### Data supplied

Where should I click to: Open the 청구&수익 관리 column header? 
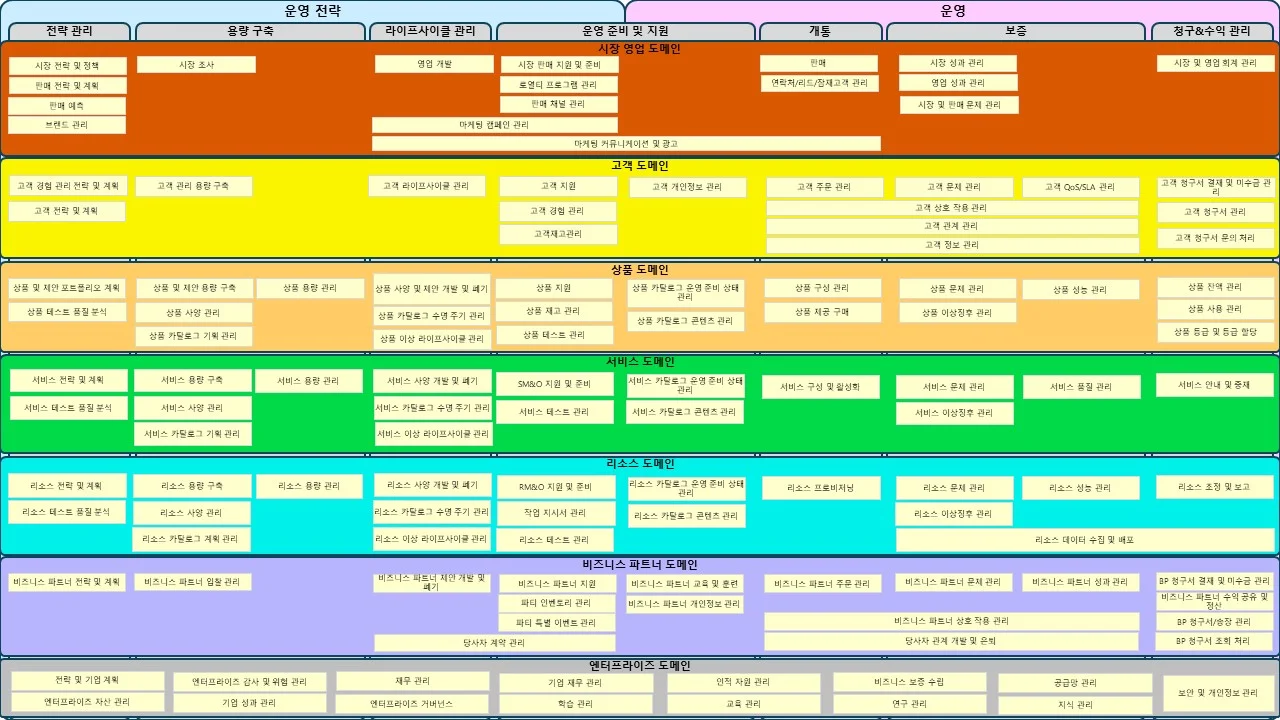1213,31
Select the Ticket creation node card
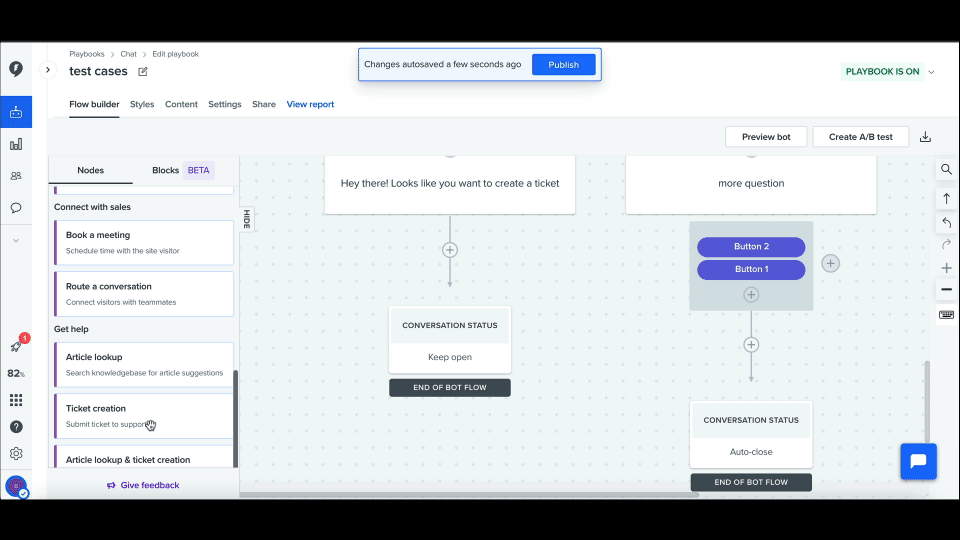960x540 pixels. pyautogui.click(x=143, y=415)
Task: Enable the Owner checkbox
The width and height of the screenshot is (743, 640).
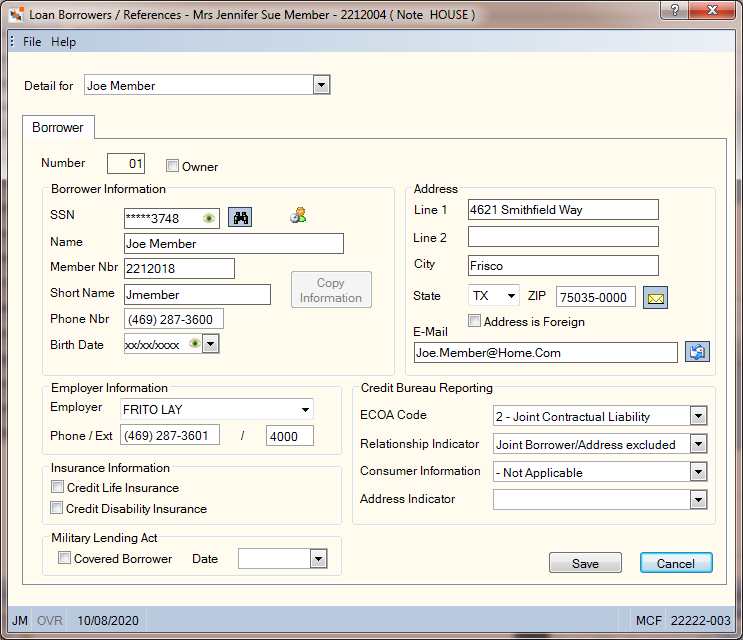Action: pos(172,166)
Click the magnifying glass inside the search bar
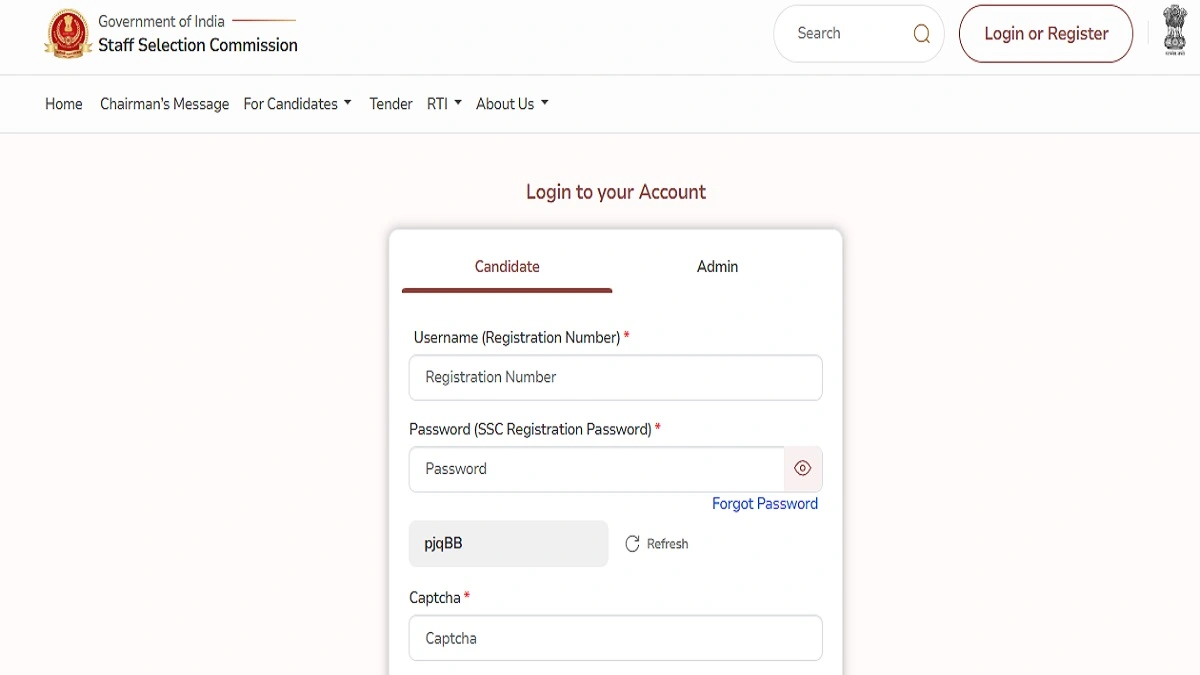 (920, 33)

######

§ **Direction**
Lay out the entries above as a two-column CSV with the header row instruction,response. Give one row per entry, with the entry's text and its answer each in a single quoted field, line breaks replaced by spaces, and the pictures left out.

§ **Result of this task**
instruction,response
"Where should I click to: Open the 청구&수익 관리 column header?","1213,31"
"Select the Ticket creation node card","960x540 pixels. pyautogui.click(x=143, y=415)"
"Task: Enable the Owner checkbox The width and height of the screenshot is (743, 640).","Action: pos(172,166)"
"Click the magnifying glass inside the search bar","(920, 33)"